Incomplete motorway in Belgium

The A12 is an incomplete motorway in Belgium. The road starts at the Dutch border near Zandvliet and goes to Antwerp. There the A12 goes onto the Antwerp ring road R1. Then the road goes via Wilrijk in the direction of Brussels (the traffic coming from Ghent takes the A112 via the Jan De Vos Tunnel). From here on, it has frontage roads on both sides. Between Wilrijk and Schelle, the A12 is an expressway with major at-grade intersections that contain also the frontage roads. There, from Schelle, it is again a motorway. Then, in Boom, a tunnel leads the A12 under the Rupel river, where the frontage roads take a bridge and then fuse with the motorway itself. Between Breendonk and Sint-Brixius-Rode, there are again at-grade intersections, and then it is again a motorway, until Brussels, where it ends onto the Brussels Ring.

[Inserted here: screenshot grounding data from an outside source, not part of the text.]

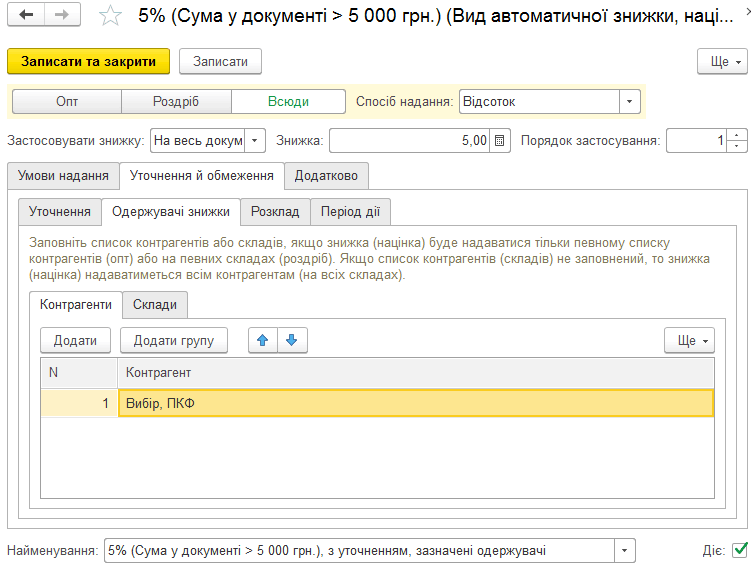Viewport: 751px width, 568px height.
Task: Switch to the Умови надання tab
Action: (63, 176)
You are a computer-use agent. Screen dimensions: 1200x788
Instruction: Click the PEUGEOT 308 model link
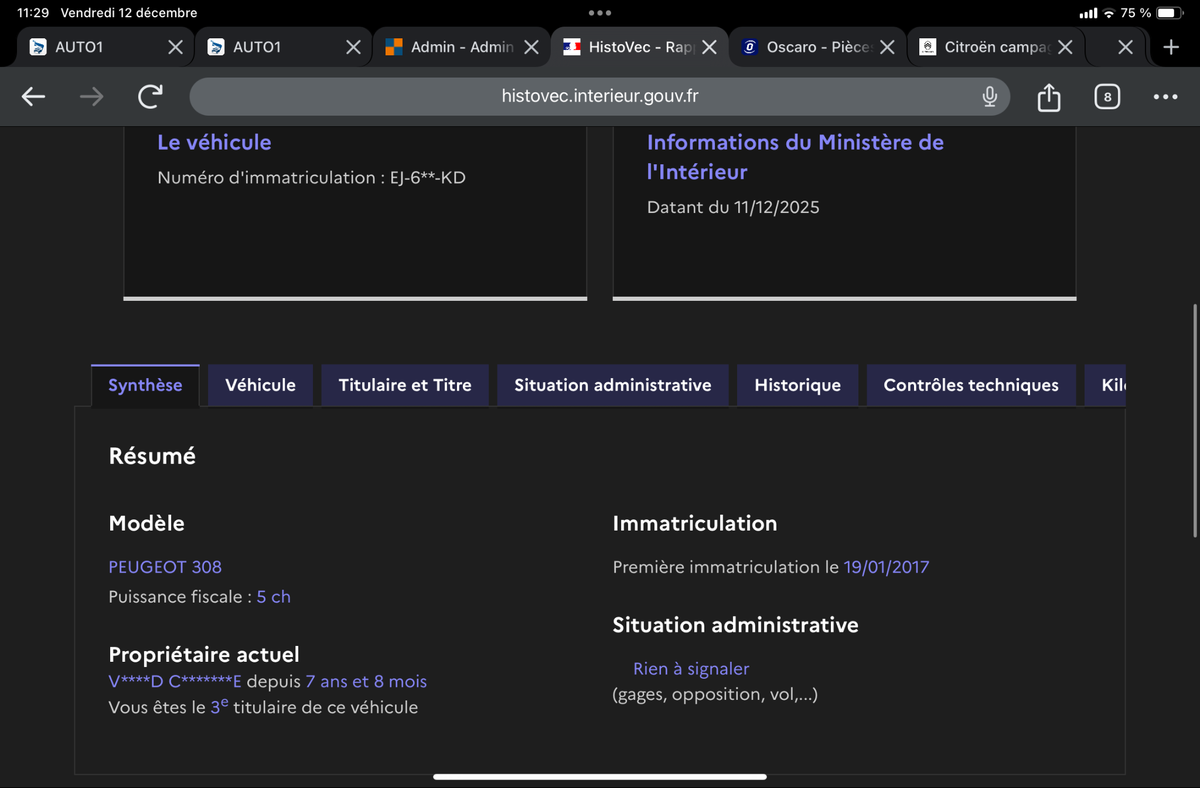(x=165, y=567)
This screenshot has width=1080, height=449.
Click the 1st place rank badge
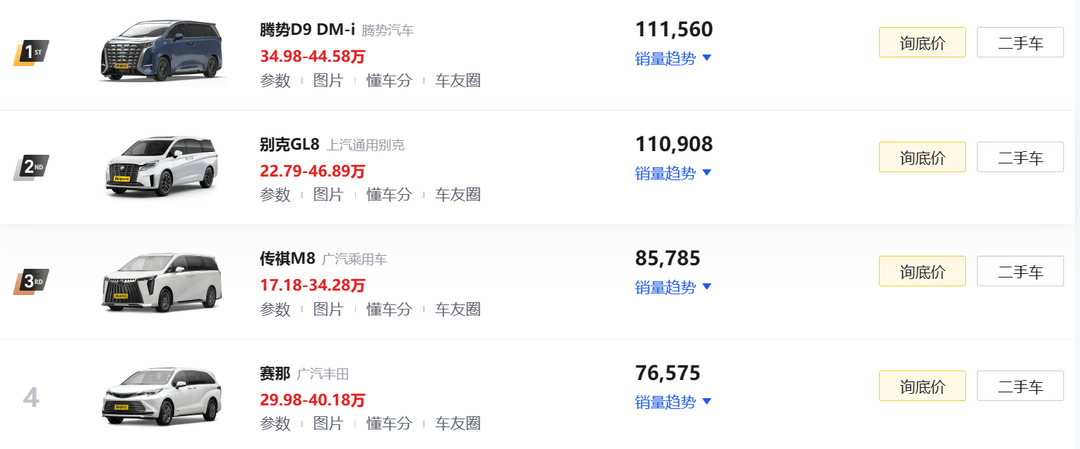coord(31,53)
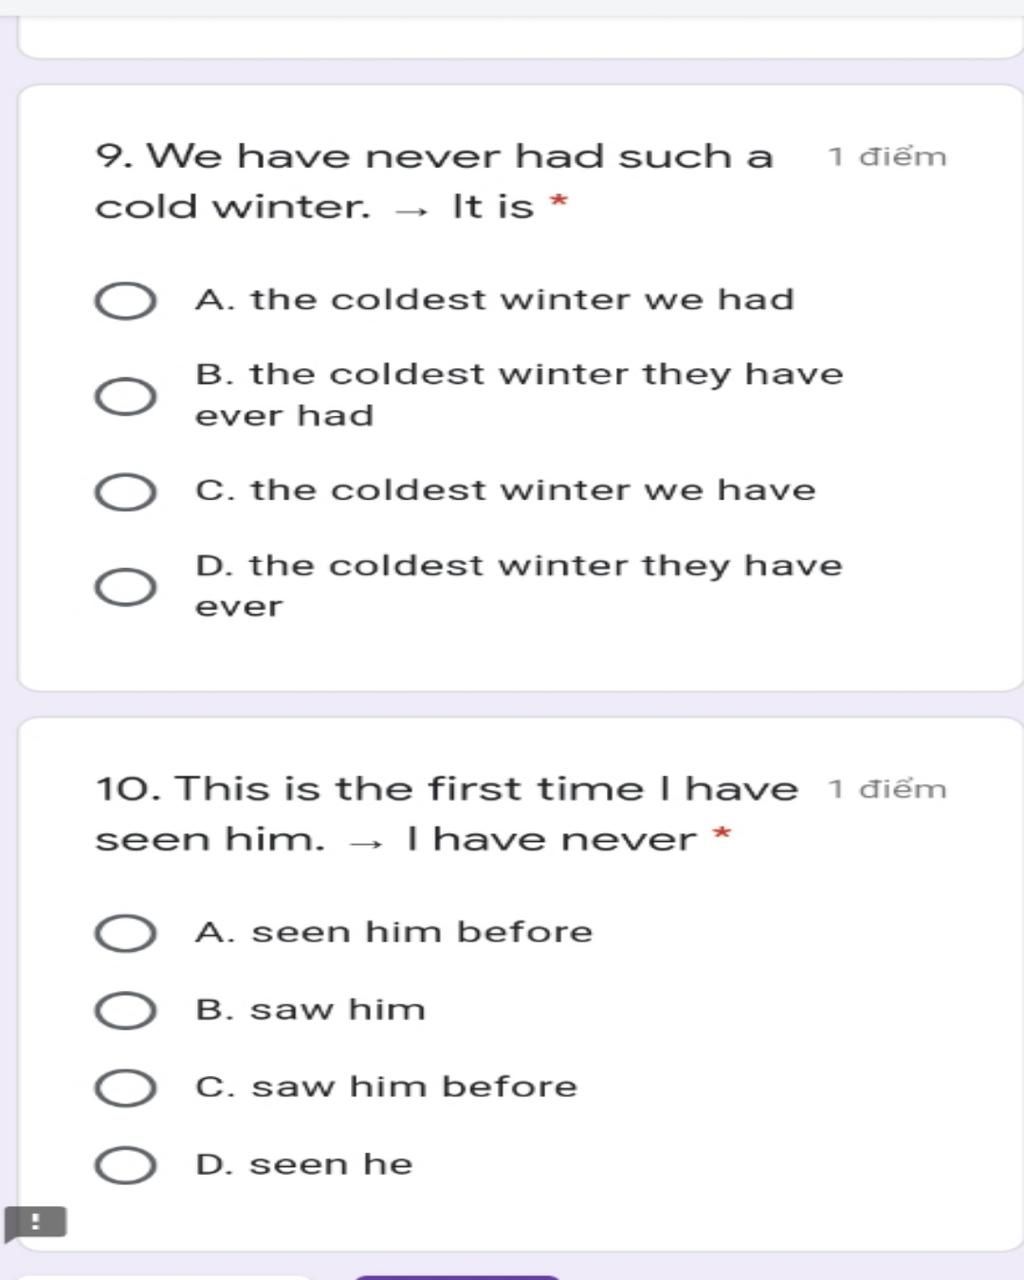Select radio C saw him before
This screenshot has width=1024, height=1280.
pos(125,1087)
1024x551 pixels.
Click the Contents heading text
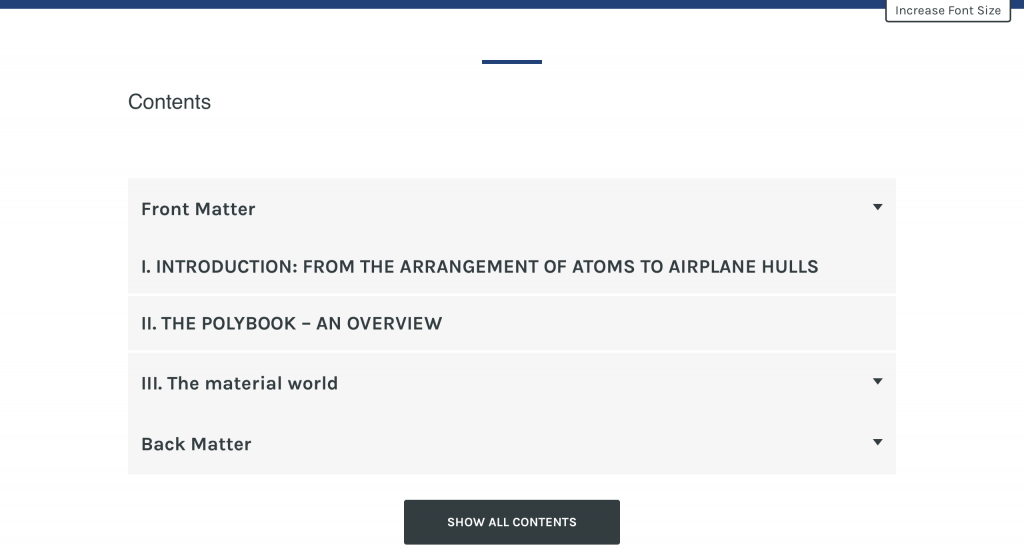pos(169,102)
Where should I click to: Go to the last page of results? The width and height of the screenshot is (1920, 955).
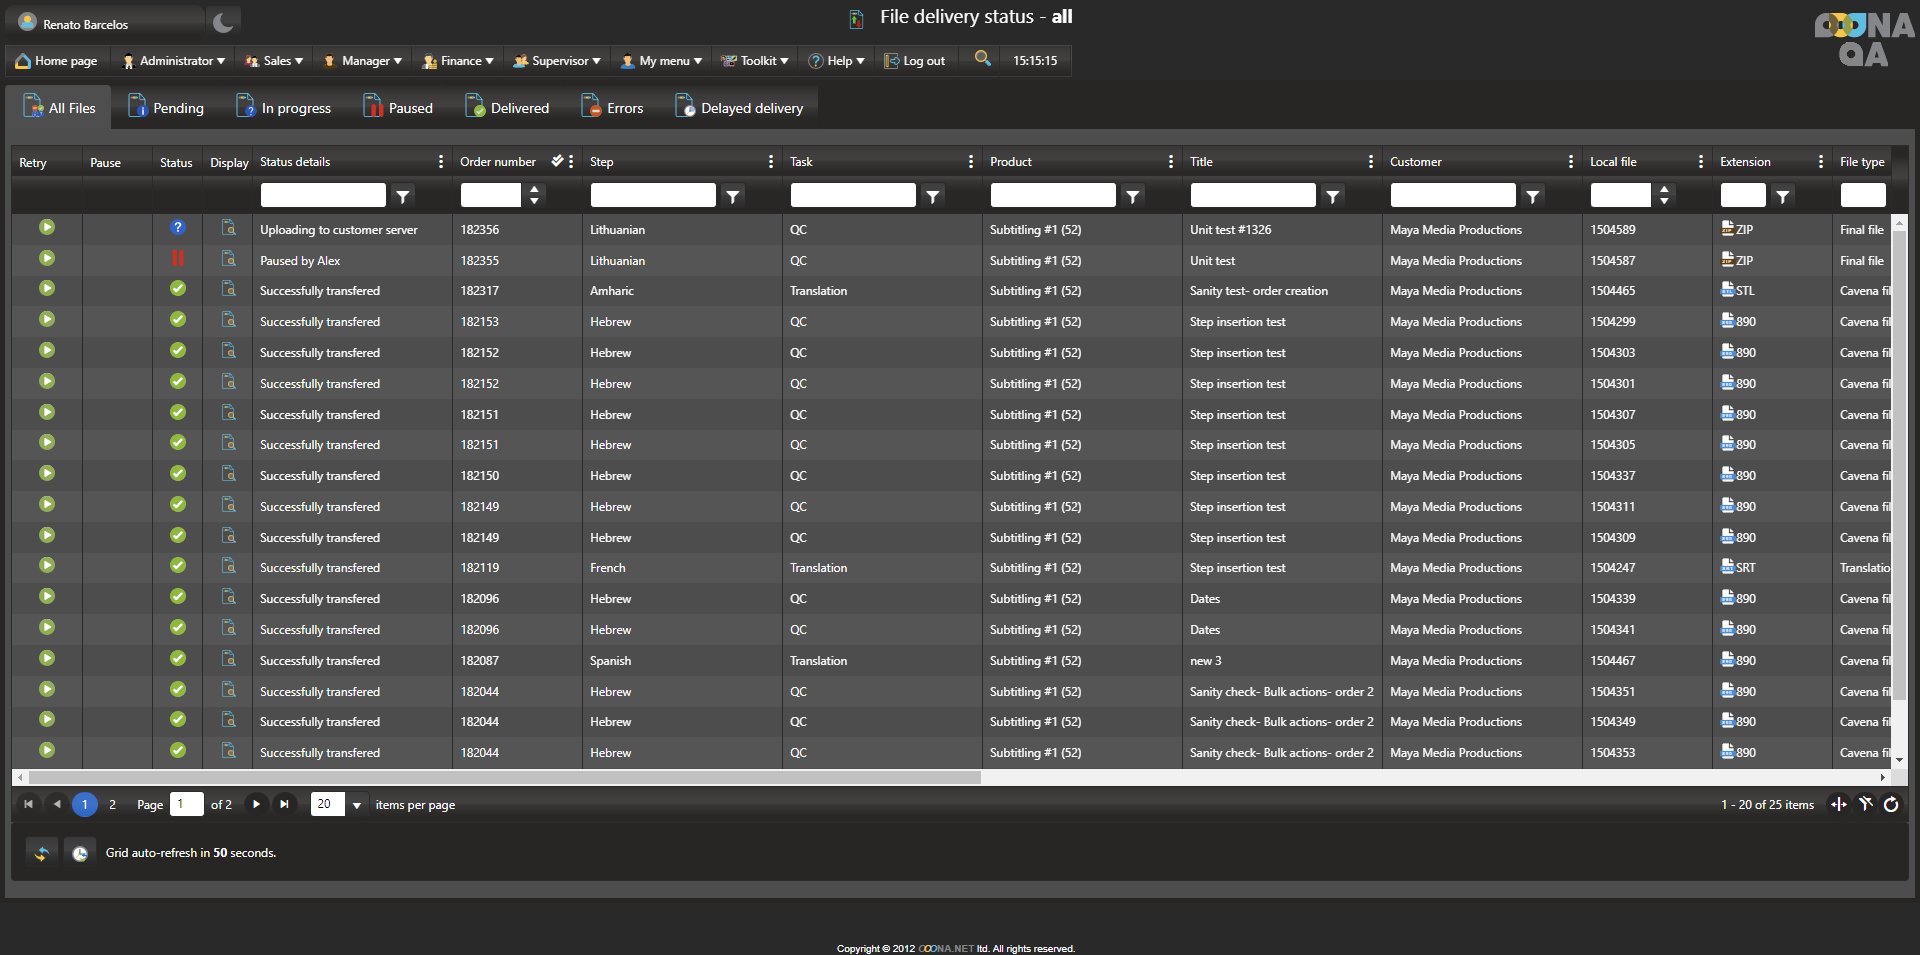click(x=285, y=804)
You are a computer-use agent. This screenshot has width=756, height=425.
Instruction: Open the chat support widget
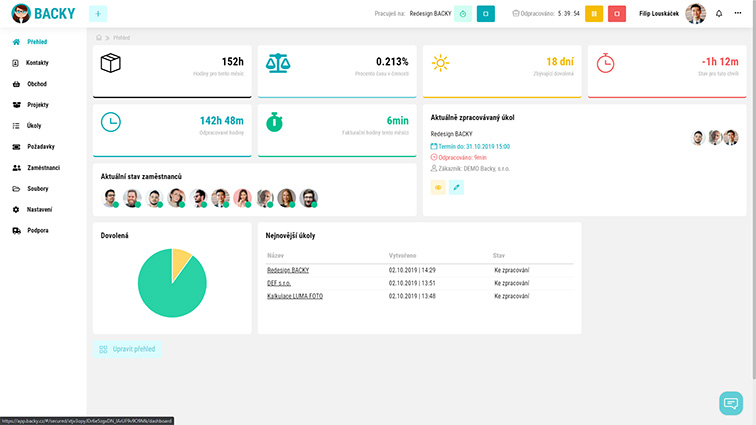tap(731, 403)
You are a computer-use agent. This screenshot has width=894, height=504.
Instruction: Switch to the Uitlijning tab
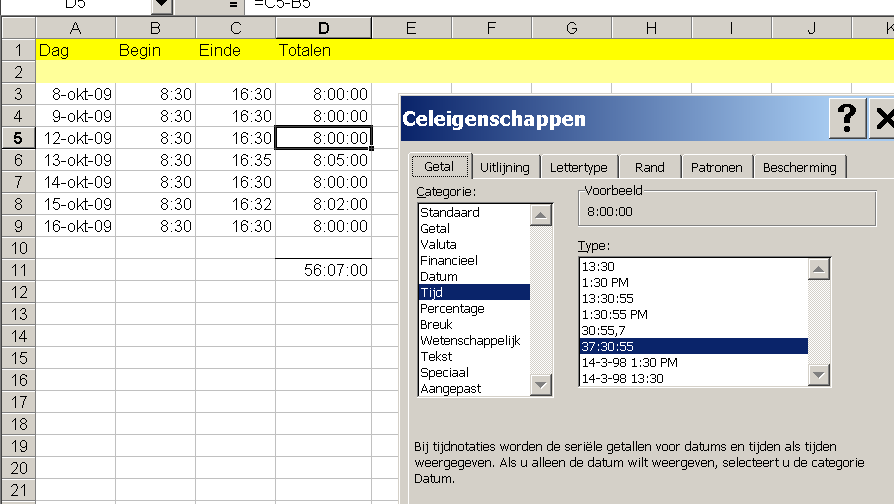click(504, 167)
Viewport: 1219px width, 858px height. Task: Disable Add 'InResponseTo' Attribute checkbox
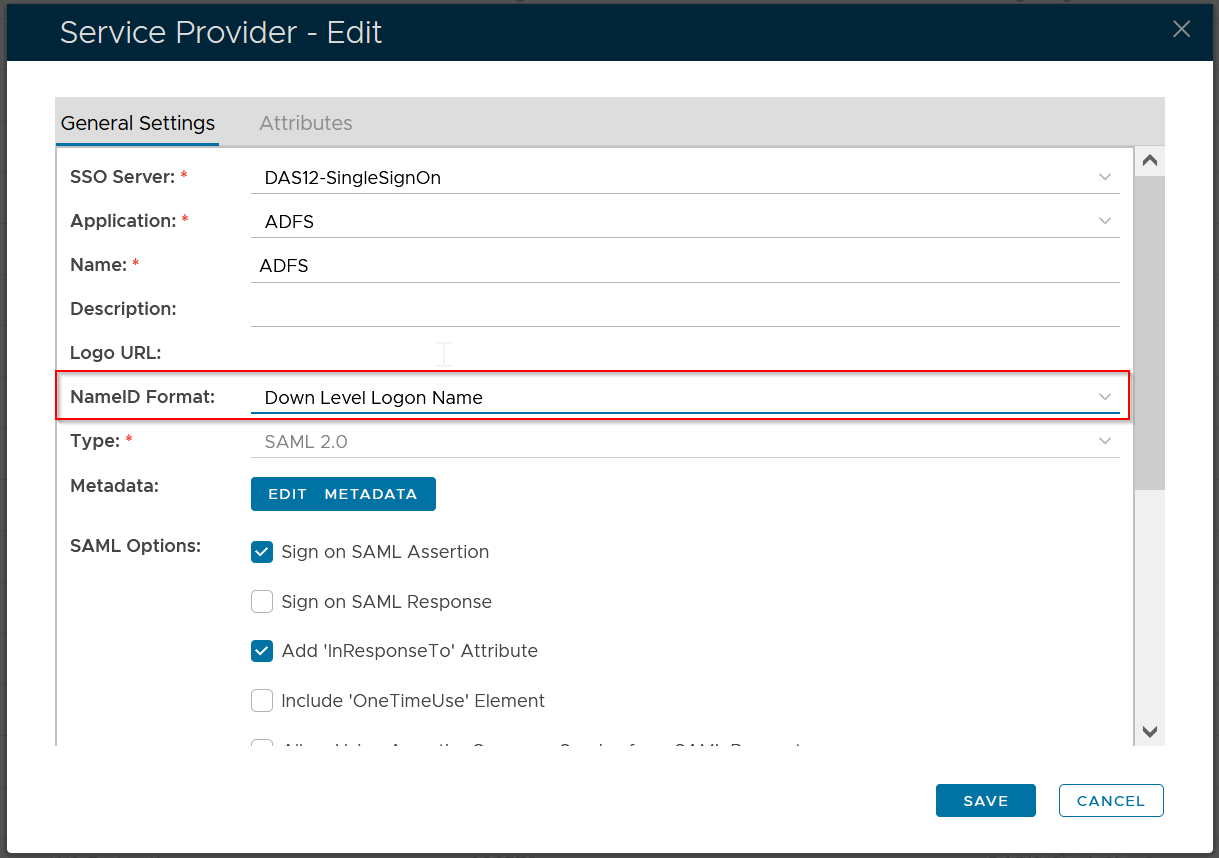click(262, 651)
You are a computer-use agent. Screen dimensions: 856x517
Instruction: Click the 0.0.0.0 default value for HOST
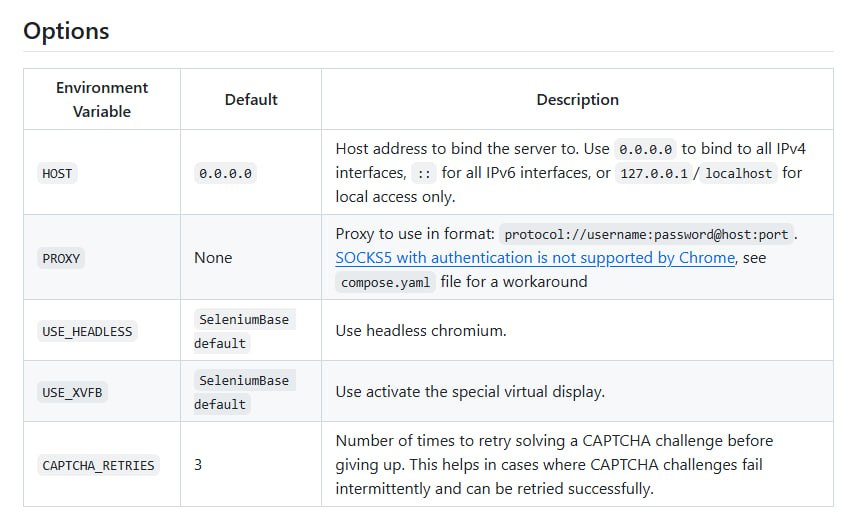coord(225,174)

There are plans to gradually convert the road into a full motorway. Therefore, exits would be built replacing the two intersections in Westrode/Londerzeel and a bridge replacing the intersection near Breendonk. However, in 2010, the intersections are being modernised instead and a frontage road is partially being built in the direction of Brussels.

Between Zandvliet and Stabroek (north of Antwerp), the railway runs on the central reservation.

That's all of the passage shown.